* START PAGE *

I have mixed feelings about our IMing, text messaging, facebook culture. Is it just me?
#1 actually used her cell phone the other day to TALK ON IT. She joked that it was making her ear burn and I laughed! But, seriously, as a culture, we are replacing conversation with this new form of communication and that is not a good thing 24/7.
They say that more than 50% of our communication is body language and tone. Well, we lose that form of communicating electronically. And, that leaves us with what? It can make you sort of numb.
A few people have asked me why I deactivated my facebook. Well, I'll answer that question with a question. How would your husband feel if guys you were involved with many years ago started calling you or showing up on your door step? I would assume most husbands would not welcome that. Enter facebook....where anyone can find you and message you. Perhaps, not as extreme as a phone call but it is contact all the same and not the kind of contact any faithful spouse should welcome. Again, it is just another way of communicating that was never even thought of a decade ago. At least not by our age group. It became too awkward for me, so I deactivated. I am 110% more productive now as a result of not spending so much time on what I fondly refer to as crackbook. You would think I would have exercised with all that free time by now, but instead I choose to pay bills on time and peruse websites for the best deals at Disney. And, of course there is my Wii obsession......
Texting is a post in itself with teens nowadays asking each other out via a text message or spewing hateful comments on AIM profiles. It is a lack of accountability because we all know it is a lot easier to write something uninterrupted than to face someone with the possibility of rejection or humiliation. Kids never TALK on their phones anymore and they even text each other in the same room so no one can "hear" their "conversation".
Now, here is where my "wrap up" gets weird. I am not against any of the things I mentioned. In fact, The Husband and #1's relationship has grown closer since they began texting each other throughout the day. She lets me see her instant messages on AIM and welcomes my advice when dealing with a difficult "conversation". I'm sure that would not happen if she was locked down in her room talking on the phone. The Husband still has his facebook and I may reactivate mine one day in the future. It's just at times, it all seems so overwhelming and I think (like many of us probably do) I would rather enjoy the one-on-one company of a few good friends live and in person versus having 200 "Internet" friends that I barely know. The trick is trying to instill that philosophy in the next generation......we need to teach them balance and also exercise it ourselves.
10 comments:
Writing, for me, is easier than direct communication.
Depending on the situation, I may chatter away nonsensically, and use my hands when talking(usually when I'm nervous). I know that is a distraction to others.
In addition, I have a chance to think about and read what I want to communicate, BEFORE it comes out of my mouth (Proverbs 16:21). For these reasons, I prefer written communication.
The only thing lacking is the human connection (that's a pretty big lack). Often, with face-to-face communication, I get to touch or hug the person, and that form of Love is not as potent with written communication. :(
I deactivated my facebook for similar reasons.
There were stupid adds saying some of my male friends had a crush on me... not true, I know, but if their picture was on my computer "advertising" their "affections" for me, then to whom was my picture going?

* END PAGE *
* START INFORMATION SUPPLIED *

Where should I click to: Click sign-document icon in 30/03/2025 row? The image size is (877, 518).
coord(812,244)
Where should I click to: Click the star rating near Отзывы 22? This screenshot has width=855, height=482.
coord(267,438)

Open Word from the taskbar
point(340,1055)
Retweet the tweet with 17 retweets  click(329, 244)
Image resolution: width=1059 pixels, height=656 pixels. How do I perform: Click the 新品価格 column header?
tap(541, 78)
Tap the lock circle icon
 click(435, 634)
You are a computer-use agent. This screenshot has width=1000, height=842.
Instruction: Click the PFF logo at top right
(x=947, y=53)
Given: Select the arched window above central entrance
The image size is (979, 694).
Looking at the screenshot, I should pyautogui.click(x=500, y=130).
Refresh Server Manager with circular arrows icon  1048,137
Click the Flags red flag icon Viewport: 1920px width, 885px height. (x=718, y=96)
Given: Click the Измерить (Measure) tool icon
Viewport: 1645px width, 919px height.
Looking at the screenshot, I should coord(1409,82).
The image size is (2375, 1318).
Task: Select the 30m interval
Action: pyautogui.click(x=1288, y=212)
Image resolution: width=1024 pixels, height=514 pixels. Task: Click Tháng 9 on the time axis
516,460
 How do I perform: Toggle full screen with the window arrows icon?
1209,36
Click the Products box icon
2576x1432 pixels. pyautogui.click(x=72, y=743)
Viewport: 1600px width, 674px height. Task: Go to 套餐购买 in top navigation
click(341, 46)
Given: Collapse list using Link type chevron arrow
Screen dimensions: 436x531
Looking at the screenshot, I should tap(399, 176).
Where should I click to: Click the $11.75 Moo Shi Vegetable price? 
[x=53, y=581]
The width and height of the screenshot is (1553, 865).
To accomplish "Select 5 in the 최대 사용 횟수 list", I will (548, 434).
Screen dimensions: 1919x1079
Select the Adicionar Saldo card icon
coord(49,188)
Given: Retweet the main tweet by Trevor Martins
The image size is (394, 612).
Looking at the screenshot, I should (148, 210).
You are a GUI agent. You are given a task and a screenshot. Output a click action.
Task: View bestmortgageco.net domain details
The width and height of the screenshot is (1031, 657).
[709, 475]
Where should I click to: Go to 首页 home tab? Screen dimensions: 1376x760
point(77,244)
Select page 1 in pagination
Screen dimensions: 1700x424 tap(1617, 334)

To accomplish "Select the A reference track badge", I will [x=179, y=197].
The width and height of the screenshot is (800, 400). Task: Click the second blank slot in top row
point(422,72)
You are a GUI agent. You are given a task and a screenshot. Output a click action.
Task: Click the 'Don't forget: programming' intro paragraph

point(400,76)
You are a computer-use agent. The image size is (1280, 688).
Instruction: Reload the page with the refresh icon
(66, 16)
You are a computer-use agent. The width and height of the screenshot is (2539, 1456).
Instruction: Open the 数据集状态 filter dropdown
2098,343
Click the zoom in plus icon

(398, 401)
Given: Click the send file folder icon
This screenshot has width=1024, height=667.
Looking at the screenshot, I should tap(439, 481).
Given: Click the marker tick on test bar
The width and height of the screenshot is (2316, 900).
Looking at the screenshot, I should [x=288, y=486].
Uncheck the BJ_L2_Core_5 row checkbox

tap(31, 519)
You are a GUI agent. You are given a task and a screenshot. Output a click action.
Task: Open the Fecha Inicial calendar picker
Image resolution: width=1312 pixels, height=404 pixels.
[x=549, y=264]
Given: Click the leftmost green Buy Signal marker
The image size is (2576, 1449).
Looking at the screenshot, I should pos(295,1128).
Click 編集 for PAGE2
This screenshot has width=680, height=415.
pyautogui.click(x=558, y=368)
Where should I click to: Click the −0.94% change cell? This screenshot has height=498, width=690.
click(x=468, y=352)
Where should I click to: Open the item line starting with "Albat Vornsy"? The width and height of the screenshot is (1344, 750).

* END INFORMATION SUPPLIED *

STATED EXERCISE 1
In the post, what name does the writer fondly use for facebook?
STATED EXERCISE 2
Explain why the writer of the post deactivated facebook.

EXERCISE RESPONSE 1
Crackbook.

EXERCISE RESPONSE 2
Facebook lets anyone find and message you, including people you were involved with many years ago. The writer sees that as contact a faithful spouse should not welcome, and it became too awkward, so the writer deactivated the account.